The Moscow premiere of "Chernobyl Prayer: Chronicle Of The Future" marked the 20th anniversary of the tragedy.
Belarusian author Svyatlana Aleksiyevich wrote "Chernobyl Prayer" in 1997 based on the testimonies of people affected by the disaster, the world's worst nuclear disaster.
It has been widely translated and adapted for the stage by many European theaters.
The play's director and producer for the Russian stage says his own adaptation of Aleksiyevich's work illustrates the fear of a generation whose childhood was marked by the Chornobyl disaster and the threat of a nuclear war.
"I watched [the television news] but I couldn't understand anything, apart from these explosions," says Joel Lehtonen, a Finn. "I could see myself melting from radiation. I was scared, I remember, I was very scared."
His hope is that the play will prompt its Russian audience to reflect on the dangers of nuclear power.
The disaster resulted in the deaths of thousands and is expected to continue to cause deaths for decades to come. More than 300,000 people were evacuated in the wake of the disaster from areas in Ukraine, Belarus, and Russia.
Chornobyl Contamination Zones
Click on the map to enlarge.
THE DIRTY ZONE: Within a month of the April 26, 1986, Chornobyl explosion, Soviet authorities had evacuated almost 120,000 people from a zone within 30 kilometers of the plant.

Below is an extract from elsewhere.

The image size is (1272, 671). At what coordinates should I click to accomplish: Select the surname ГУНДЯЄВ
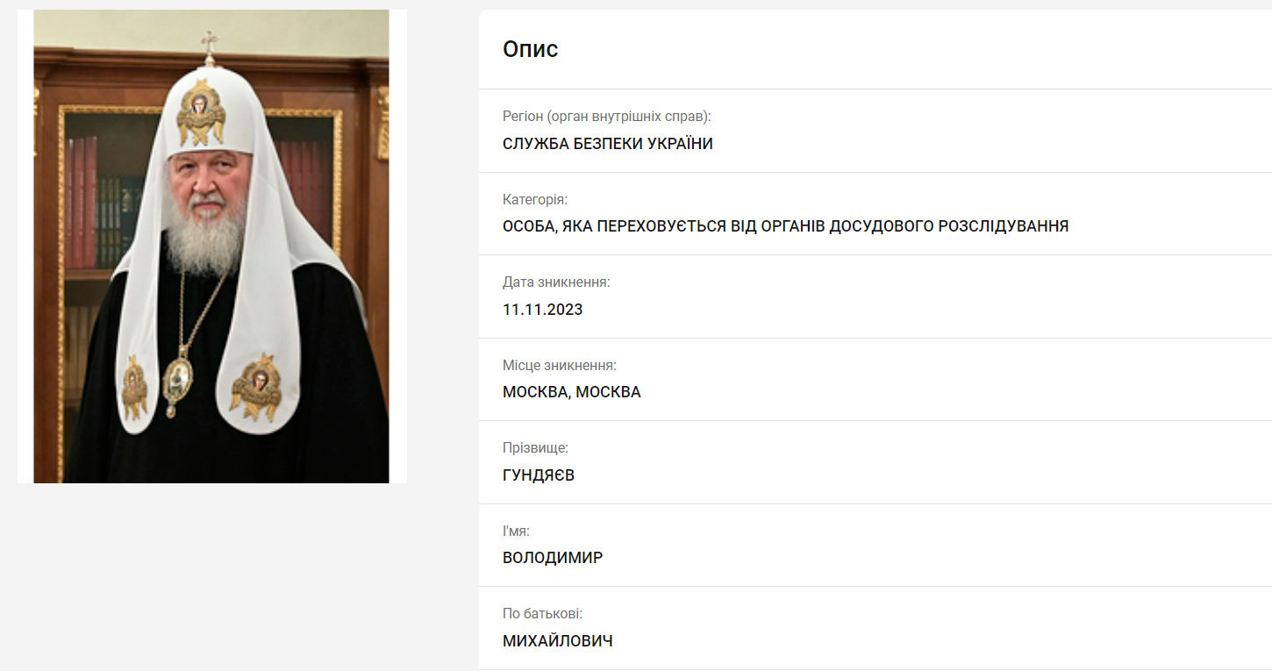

However, contamination by radioactive isotopes, particularly cesium-137, which has a half-life of 30 years, spread over a much wider area.
The map above shows the four areas of cesium-137 contamination across Belarus, Russia, and Ukraine. The Closed Zone shows contamination more than 40 curies per square kilometer, the Control Zone includes the Permanent Control Zone (15-40 curies per square kilometer) and Periodic Control Zone (5-15 curies per square kilometer), and the Unnamed Zone shows contamination of 1-15 curies per square kilometer.